*** Source data ***

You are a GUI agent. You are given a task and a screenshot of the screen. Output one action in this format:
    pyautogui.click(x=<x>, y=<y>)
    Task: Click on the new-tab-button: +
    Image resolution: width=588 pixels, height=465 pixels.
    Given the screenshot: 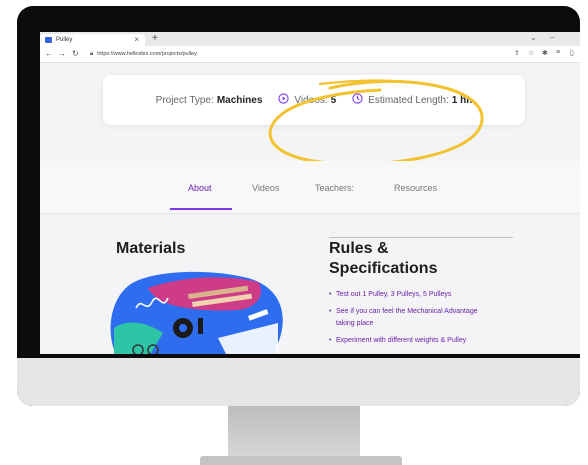 What is the action you would take?
    pyautogui.click(x=155, y=38)
    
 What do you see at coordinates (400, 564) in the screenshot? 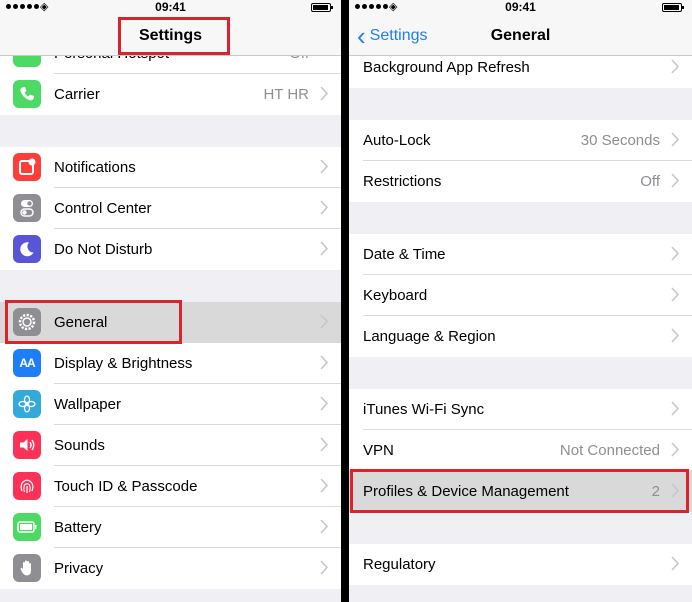
I see `row-label: Regulatory` at bounding box center [400, 564].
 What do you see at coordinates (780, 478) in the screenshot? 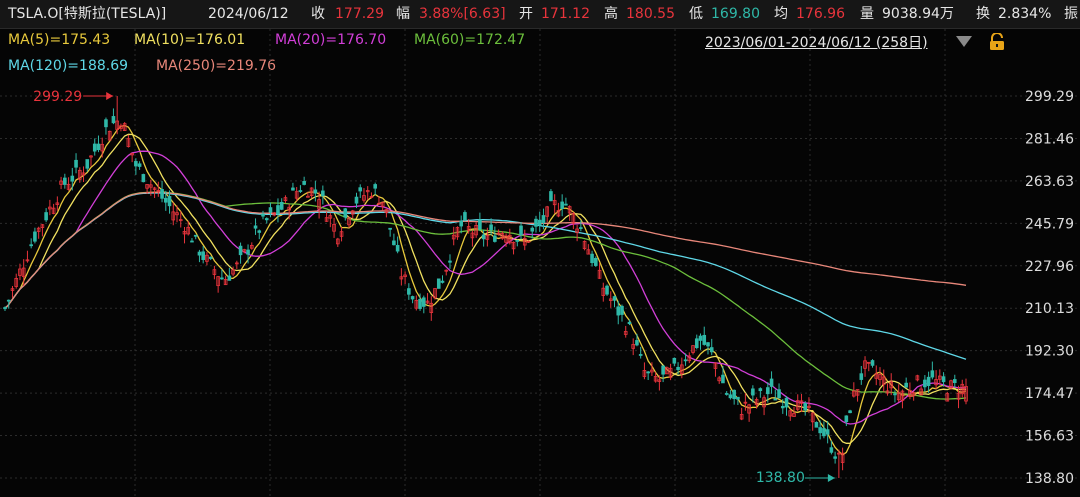
I see `low-marker-label: 138.80` at bounding box center [780, 478].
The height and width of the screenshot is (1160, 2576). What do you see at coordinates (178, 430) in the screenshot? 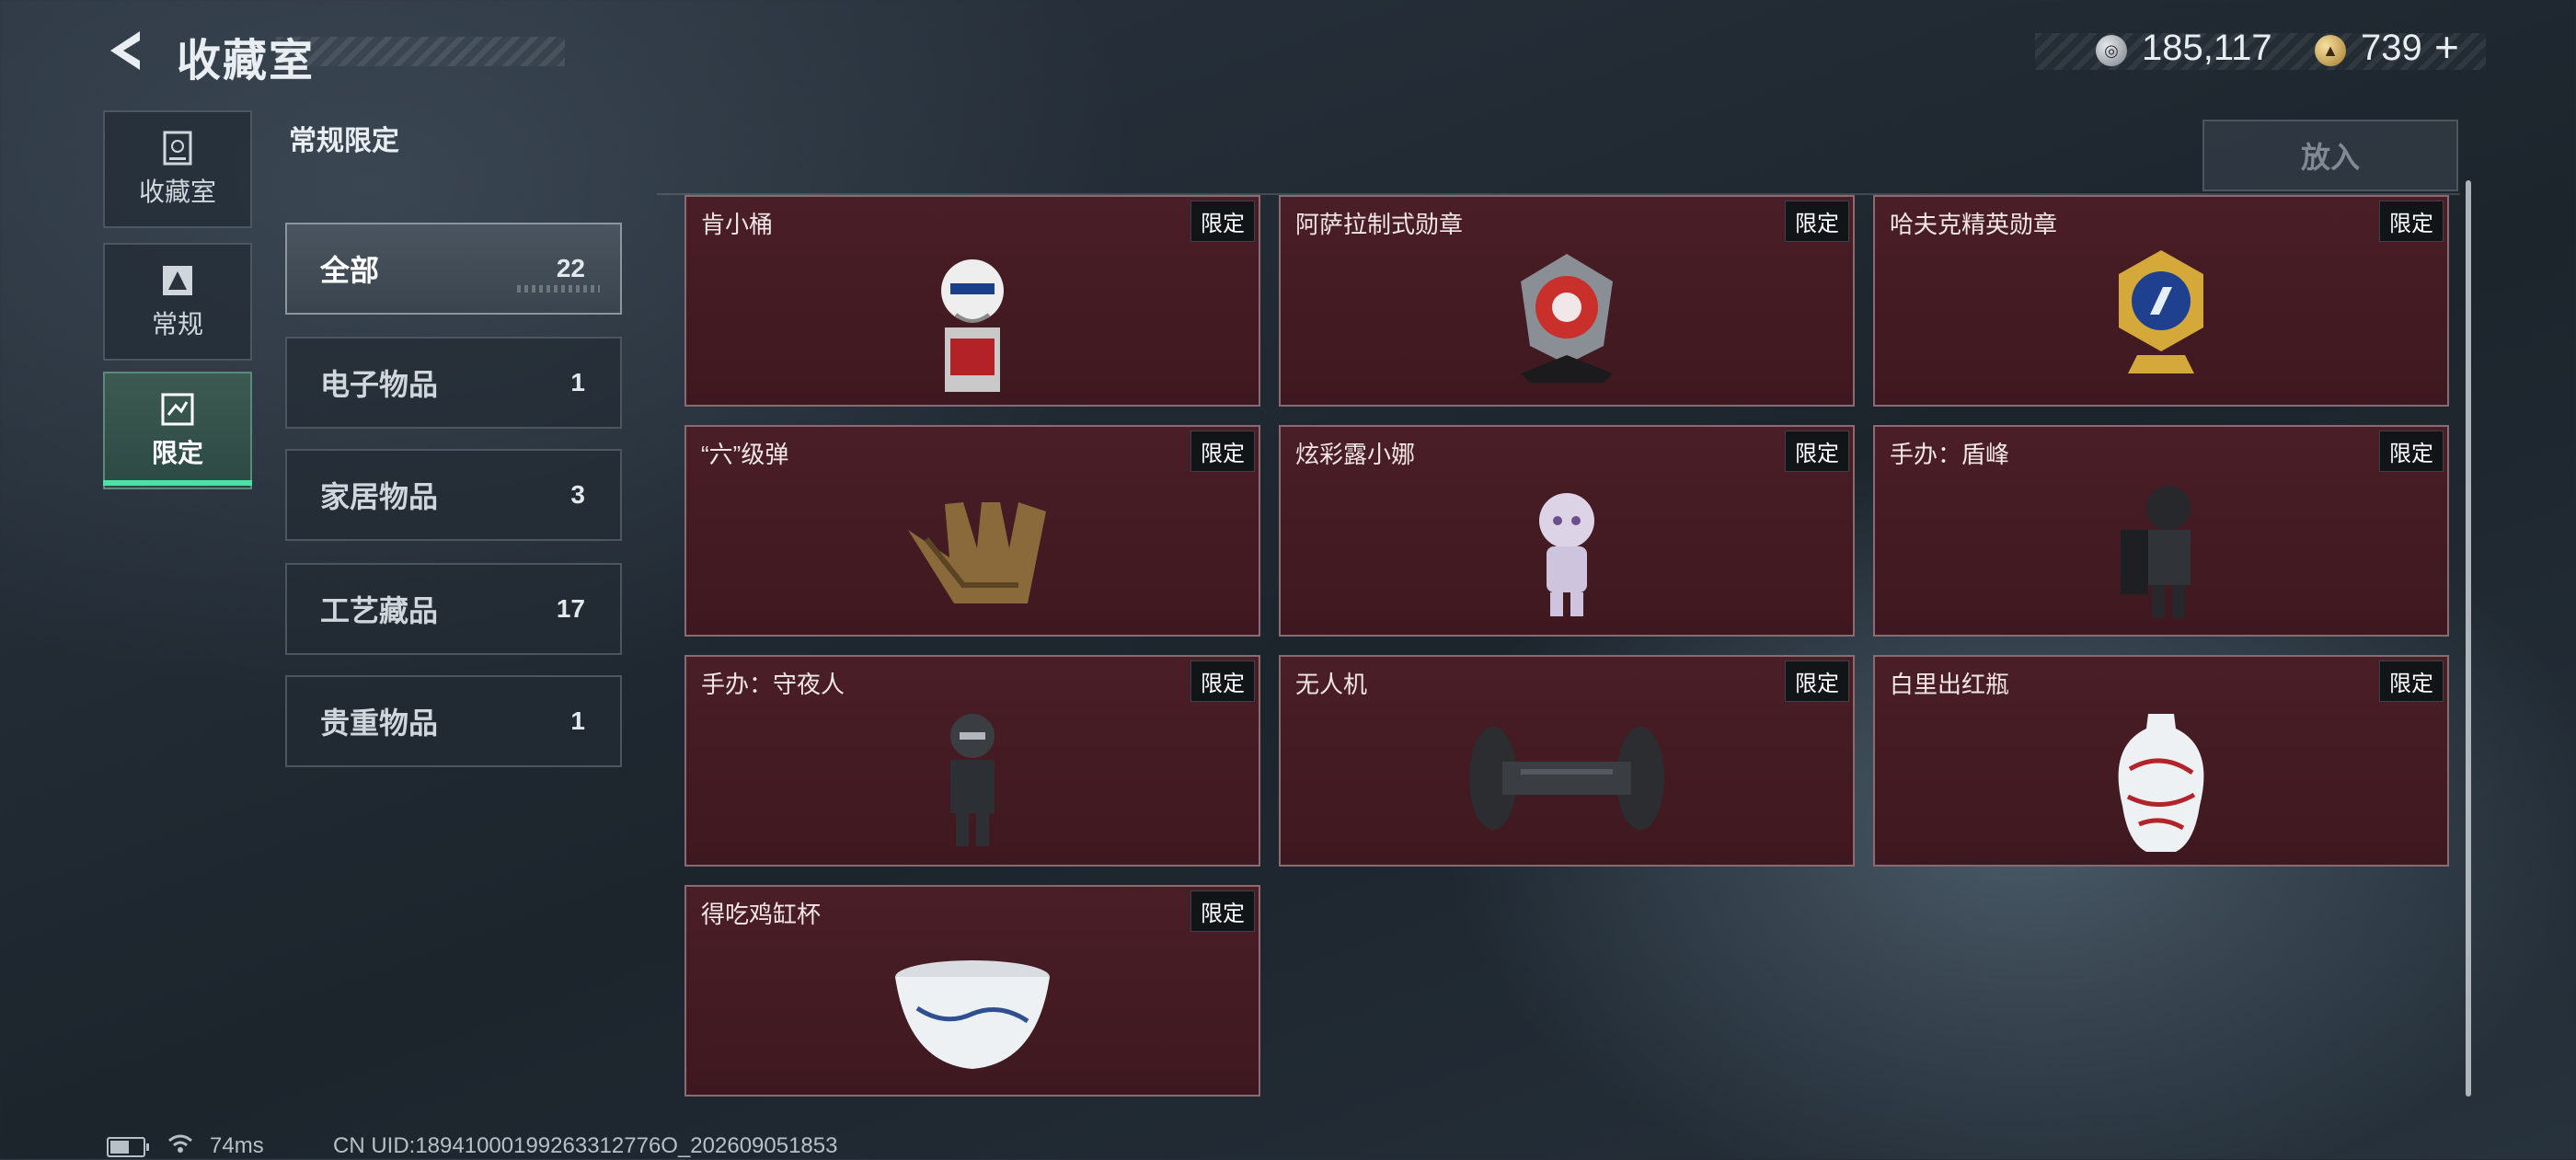
I see `nav-limited: 限定` at bounding box center [178, 430].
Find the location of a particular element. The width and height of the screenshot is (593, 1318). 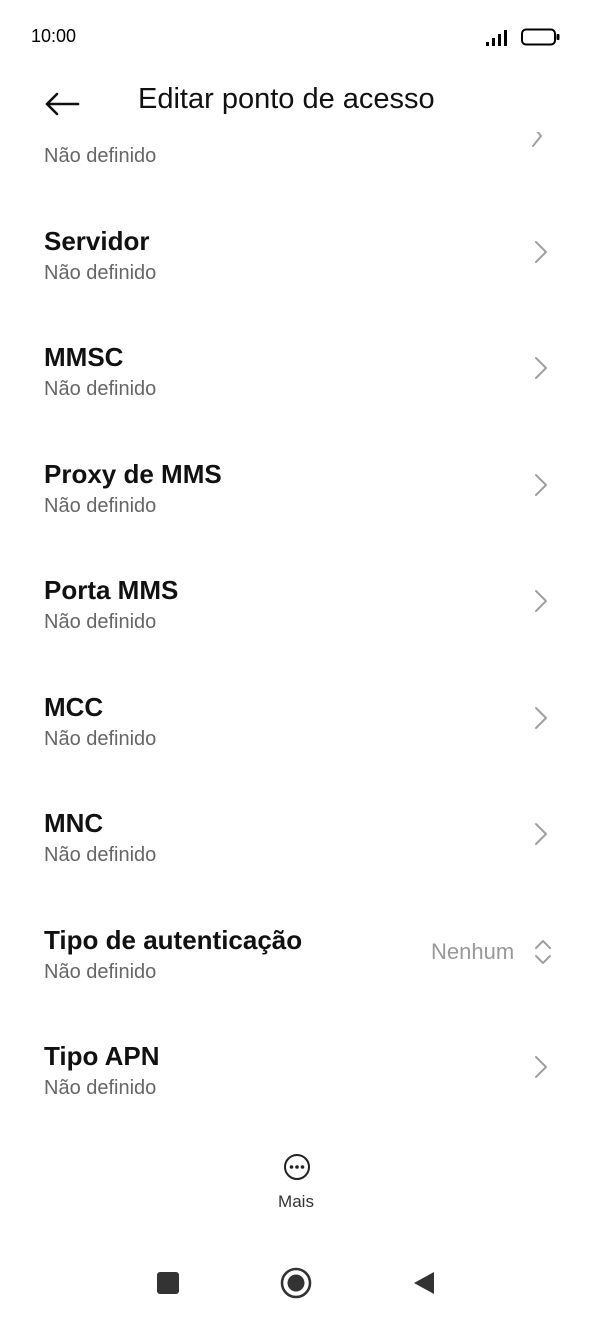

circle-icon is located at coordinates (296, 1283).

*** End of Source data ***

:: What to do ::
Starting with the line that contains "The height and" and going on through the last line above, put each line into a JSON list of strings, one string per line, with blank lines left out. Leave the pictures out of your answer.

:: Response to this task ::
[
  "The height and width of the screenshot is (1160, 2576). What do you see at coordinates (178, 430) in the screenshot? ",
  "I see `nav-limited: 限定` at bounding box center [178, 430].",
  "Find the location of a particular element. The width and height of the screenshot is (593, 1318). ",
  "circle-icon is located at coordinates (296, 1283)."
]